**Document section:**
Treating Scarring Alopecia: What’ s the point?
The scarring alopecias are a group of hair loss conditions whereby patient’s lose hair in a manner that has the potential to be permanent. The reason the hair loss may be permanent is that these conditions are associated with the depositing of tiny bits of scar tissue beneath the scalp that make it difficult for hair to regrow. Treatments are often used to help stop the process, although sometimes regrowth is possible. Regrowth is more of an option when treatments are used in the earliest stages of the disease. In more advanced stages, regrowth generally does not occur.
Why treat if I’m not going to regrow anything back?
Patients often ask me why they should bother treating if they can’t grow back any hair. Sometimes this is said in frustration but other times after much thought about the whole process. Here are some important considerations as to why some patients decide to try to treat their scarring alopecia despite the fact that that hair is not going to come back for many people:
1. I want to save whatever hair I have now. Some patients choose to begin treatment to save the hair that they have. They understand that getting more hair back is not likely to occur but want to hold on to whatever they have. They want to have the ability to style the hair they have now and use the existing hair to camouflage thinning areas.

**Problem A:**
Answer these questions from the scarring alopecia text:
(i) What is deposited beneath the scalp that makes it difficult for hair to regrow?
(ii) When is regrowth more of an option?
(iii) Patients who want to save the hair they have want to be able to do what two things with it?
**Problem B:** Carry the scarring alopecia text forward from its last sentence.

**Data extracted from a collection:**
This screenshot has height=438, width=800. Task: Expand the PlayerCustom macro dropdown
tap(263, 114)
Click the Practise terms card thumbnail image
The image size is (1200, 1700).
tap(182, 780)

**Task answer A:**
(i) Tiny bits of scar tissue.
(ii) When treatments are used in the earliest stages of the disease.
(iii) Style it, and use it to camouflage thinning areas.

**Task answer B:**
2. I want to stop my symptoms of itching and burning. Scarring alopecias can be associated iwth troublesome scalp symptoms like itching, burning and tenderness. Some patients choose to begin treatment to stop their symptoms regardless of what effect it will have on hair growth or loss. Not all patients with scarring alopecia have symptoms but for some patients the intensity of symptoms can be quite high. it’s not uncommon for itching, burning for some patients to reach levels of 6-10 out of 10 (with 10 being maximal itching and burning that one can imagine).
3. I would like to keep the hair they have now so my hairpeice, wig or system fits better on the scalp. Some patients want to hold on to their hair so that their current wig or hairpeice has something to attach to or so that it blends in better with their existing hair. Consider the middle age male with lichen planopilaris that I saw last week. He is wearing a hair system and it looks terrific. The top of the scalp is shaved and the system is attached to the top of the scalp with use of adhesive. It blends in quite unnoticeable with this hair around the sides and the back. The main issue for him is that he also has lichen planopilaris (scarring alopecia) affecting the sides and the back and this area is at great risk for being lost too. If this area were lost the current system might not camouflage as effectively. We are doing everything we can to save the hairs around the sides and back. Regrowth of hair is not a point of discussion here.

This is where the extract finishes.